EXERCISE BRIEF:
Lines with "header": pull these out of the listing below.
EXERCISE MATERIAL section start
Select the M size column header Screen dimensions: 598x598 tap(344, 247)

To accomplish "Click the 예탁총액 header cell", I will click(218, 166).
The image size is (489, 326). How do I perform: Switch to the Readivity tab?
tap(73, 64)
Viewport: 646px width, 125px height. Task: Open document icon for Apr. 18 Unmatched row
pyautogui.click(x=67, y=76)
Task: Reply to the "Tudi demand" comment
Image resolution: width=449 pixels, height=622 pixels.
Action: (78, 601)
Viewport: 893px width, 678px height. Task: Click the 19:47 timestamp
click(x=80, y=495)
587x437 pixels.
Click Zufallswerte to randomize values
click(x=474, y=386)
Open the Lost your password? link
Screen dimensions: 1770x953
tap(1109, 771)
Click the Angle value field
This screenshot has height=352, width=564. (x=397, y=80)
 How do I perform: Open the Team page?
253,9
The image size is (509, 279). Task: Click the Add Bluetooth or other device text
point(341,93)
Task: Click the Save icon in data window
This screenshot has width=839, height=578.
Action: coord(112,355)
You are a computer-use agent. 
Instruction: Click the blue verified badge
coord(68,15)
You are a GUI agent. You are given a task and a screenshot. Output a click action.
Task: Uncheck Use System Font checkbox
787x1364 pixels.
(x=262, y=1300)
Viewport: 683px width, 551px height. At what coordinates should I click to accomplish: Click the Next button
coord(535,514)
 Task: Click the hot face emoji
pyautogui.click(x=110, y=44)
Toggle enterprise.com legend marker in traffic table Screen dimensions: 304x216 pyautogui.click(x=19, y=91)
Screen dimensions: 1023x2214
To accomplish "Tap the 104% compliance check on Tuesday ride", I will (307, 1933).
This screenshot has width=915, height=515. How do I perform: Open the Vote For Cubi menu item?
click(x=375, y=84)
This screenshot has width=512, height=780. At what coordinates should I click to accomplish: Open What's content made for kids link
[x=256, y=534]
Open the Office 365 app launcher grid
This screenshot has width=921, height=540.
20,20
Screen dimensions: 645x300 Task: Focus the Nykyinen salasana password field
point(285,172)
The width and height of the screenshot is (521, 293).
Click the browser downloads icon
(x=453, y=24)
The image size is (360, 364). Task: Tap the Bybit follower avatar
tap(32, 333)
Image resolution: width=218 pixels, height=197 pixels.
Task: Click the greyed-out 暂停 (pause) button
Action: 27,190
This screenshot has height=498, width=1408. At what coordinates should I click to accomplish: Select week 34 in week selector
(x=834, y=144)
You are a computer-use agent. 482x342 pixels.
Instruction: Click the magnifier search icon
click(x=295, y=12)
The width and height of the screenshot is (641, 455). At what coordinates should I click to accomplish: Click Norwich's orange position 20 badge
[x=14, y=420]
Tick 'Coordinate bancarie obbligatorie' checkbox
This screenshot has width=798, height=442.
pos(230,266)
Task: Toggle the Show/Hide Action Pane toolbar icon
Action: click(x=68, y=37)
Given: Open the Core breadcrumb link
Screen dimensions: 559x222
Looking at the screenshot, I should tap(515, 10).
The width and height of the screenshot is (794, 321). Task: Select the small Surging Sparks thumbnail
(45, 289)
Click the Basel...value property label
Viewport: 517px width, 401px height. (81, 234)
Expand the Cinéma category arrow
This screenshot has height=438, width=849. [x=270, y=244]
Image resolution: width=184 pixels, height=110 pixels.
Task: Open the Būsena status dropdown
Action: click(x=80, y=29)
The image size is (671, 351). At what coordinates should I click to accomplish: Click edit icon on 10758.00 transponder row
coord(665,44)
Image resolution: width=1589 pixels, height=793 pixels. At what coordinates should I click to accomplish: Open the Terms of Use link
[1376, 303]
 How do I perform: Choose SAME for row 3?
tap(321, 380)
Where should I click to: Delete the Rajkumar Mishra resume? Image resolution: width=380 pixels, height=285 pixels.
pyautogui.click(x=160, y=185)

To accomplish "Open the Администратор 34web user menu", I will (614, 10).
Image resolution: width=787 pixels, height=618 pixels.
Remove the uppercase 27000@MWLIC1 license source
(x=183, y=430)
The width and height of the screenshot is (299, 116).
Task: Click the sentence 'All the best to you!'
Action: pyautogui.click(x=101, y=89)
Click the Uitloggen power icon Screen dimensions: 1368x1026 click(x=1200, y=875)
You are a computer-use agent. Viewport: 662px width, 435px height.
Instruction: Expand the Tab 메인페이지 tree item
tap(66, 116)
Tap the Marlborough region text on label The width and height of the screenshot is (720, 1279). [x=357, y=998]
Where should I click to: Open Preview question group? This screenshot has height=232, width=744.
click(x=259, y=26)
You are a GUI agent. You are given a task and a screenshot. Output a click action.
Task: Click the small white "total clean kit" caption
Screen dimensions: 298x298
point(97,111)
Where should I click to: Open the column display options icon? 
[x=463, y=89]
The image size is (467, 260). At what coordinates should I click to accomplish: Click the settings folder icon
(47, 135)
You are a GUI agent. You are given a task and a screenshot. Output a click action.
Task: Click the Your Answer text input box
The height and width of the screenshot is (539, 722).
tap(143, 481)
EXERCISE MATERIAL section end
TASK SOLUTION:
Select the M size column header Screen dimensions: 598x598 tap(344, 247)
To accomplish "Click the 예탁총액 header cell", I will click(218, 166).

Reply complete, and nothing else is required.